I saw a hint of this revealed truth in a couple of instances when I visited the Democratic Republic of the Congo a few years ago. The first instance was driving from the airport to the city. My first visit to Kinshasa almost 10 years earlier was to a city whose main streets looked and smelled like garbage dumps. This time the main street was clean and workers were actually sweeping not only the gutters but the streets. Amazed, I commented about the change to our country leader. He casually said, “We started that.” Thinking this was hyperbole I just as casually asked what he meant. He reminded me that in our training we encourage the churches we train to pick up the trash on the street where their church is located as a demonstration of God’s love and care for creation. The churches in the city that his team had trained were doing that, and the government noticed. Not only did they notice, they hired unemployed laborers to keep the main streets as clean as you would find in well-manicured cities.

The pastor of one of these churches, a fourth-generation pastor that our team in the Congo has trained, had a vision for the hundreds of unemployed youth in the community where his church was located.
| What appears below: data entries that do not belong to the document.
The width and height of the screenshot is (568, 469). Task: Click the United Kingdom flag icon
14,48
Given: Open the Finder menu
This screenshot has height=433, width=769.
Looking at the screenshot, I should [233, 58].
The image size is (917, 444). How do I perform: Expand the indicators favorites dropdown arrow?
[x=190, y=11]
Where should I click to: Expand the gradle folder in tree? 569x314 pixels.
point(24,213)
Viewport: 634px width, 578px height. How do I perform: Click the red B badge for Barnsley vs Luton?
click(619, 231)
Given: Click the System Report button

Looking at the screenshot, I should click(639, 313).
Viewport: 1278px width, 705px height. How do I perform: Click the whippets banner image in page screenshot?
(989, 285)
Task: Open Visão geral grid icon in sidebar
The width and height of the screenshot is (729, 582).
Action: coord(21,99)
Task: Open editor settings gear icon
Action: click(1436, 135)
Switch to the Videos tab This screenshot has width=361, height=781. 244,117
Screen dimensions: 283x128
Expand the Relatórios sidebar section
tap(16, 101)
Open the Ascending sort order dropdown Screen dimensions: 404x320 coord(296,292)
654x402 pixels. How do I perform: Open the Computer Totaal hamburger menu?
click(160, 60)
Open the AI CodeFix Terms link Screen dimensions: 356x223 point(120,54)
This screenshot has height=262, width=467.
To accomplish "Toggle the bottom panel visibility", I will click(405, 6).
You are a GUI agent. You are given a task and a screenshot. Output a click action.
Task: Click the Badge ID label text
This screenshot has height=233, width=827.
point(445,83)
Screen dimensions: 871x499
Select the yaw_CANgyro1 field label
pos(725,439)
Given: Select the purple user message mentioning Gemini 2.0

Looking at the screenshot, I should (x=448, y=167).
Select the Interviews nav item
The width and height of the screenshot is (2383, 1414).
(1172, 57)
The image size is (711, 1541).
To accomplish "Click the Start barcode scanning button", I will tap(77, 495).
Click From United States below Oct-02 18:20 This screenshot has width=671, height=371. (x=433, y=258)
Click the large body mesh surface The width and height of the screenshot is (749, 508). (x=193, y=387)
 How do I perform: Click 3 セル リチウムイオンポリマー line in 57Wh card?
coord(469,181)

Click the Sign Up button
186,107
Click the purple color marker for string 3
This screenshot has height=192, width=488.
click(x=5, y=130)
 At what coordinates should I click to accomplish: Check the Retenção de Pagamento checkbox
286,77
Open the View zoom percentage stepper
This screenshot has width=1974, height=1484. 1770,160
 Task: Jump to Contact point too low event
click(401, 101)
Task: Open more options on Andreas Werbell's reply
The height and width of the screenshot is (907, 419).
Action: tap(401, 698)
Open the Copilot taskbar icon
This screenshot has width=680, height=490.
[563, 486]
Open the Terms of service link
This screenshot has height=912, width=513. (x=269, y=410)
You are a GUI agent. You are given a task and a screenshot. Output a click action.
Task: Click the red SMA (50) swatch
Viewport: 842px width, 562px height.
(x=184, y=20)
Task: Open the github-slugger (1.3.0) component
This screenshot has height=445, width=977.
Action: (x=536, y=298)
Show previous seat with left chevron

One Sunday he challenged his congregation to provide vocational training for these young people. He reminded his congregation that there were many professions represented in the membership, e.g., mechanics, cooks, hair dressers, computer technicians, drivers, dress makers, etc. He challenged them to hold training sessions for community youth—for free. He said the church would provide the space in their spacious building for the classrooms. Two years before I arrived the classes started. This was the graduation. I will never forget the cheers from the graduates as their particular vocational class graduated. The cheers were not for themselves but for the teachers who had sacrificially given themselves to provide vocational training to kids who otherwise would not have had this opportunity.

Each of these examples is a taste of what can happen when people of God allow the Christ who dwells within to live out his life through them. Imagine the healing and transformation that could happen if all the churches in Kinshasa—or of any other city—would do the same.

When God’s people live as Christ calls them to live, only then does the church fulfill Paul’s prophetic vision, that now, through the church, the manifold wisdom of God should be made known to the rulers and authorities in the heavenly realms (Eph. 3:10). The Church is the administration of God’s “manifold wisdom and power” of reconciliation and restoration displayed to the observing principalities and powers (Eph. 3:9-10). It is thus that the fullness of Christ—which is incomprehensible love—is seen and felt by a broken world (Eph. 1:23; 4:13; 4:17-19). I believe this Scripture teaches that the priority task of the church is making disciples—equipping those who have come to Christ to imitate him as servants who, as we have seen above, are willing, humble, sacrificial (Phil. 2:5-8), and joyful (Heb. 12:2).


Stark, Rodney. 1996. The Rise of Christianity: How the Obscure, Marginal Jesus Movement Became the Dominant Religious Force in the Western World in a Few Centuries. Princeton, NJ: Princeton University Press.